Activity: The answer must consist of every line from the data that holds "agent".

Study material:

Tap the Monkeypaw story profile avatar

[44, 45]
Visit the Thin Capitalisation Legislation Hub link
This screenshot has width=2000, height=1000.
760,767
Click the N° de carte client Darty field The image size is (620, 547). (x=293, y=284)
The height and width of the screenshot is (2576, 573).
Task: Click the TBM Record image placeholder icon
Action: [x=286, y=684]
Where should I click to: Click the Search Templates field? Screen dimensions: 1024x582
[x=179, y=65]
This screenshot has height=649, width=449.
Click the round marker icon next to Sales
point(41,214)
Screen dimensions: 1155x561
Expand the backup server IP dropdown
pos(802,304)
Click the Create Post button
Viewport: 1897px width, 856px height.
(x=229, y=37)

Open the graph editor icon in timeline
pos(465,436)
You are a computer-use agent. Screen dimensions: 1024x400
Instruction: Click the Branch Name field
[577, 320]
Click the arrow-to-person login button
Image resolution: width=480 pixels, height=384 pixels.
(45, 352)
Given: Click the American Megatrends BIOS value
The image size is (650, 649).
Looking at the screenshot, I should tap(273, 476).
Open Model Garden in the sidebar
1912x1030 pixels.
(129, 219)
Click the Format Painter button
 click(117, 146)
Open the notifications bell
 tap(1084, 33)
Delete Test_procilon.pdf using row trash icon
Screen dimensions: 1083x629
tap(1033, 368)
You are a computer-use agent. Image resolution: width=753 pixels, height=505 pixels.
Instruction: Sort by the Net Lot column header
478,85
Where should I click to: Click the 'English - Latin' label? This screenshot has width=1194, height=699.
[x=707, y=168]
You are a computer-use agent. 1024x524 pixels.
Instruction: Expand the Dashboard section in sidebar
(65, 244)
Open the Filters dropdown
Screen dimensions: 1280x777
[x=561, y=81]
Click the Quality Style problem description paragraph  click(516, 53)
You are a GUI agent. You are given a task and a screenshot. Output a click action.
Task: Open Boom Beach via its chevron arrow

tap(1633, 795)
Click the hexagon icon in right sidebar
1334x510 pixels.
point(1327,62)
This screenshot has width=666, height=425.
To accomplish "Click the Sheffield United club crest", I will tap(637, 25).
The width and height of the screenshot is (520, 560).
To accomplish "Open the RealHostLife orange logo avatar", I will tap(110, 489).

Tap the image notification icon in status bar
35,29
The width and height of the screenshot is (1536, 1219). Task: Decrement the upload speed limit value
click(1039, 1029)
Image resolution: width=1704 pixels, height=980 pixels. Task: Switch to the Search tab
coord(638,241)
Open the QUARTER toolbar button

Result below:
You are a computer-use agent. Screen dimensions: 1024x400
You are a computer-use agent. Image resolution: width=753 pixels, height=505 pixels.
You are a computer-use agent. 1024x524 pixels.
You are a GUI agent. You are given a task and a screenshot. Output a click action.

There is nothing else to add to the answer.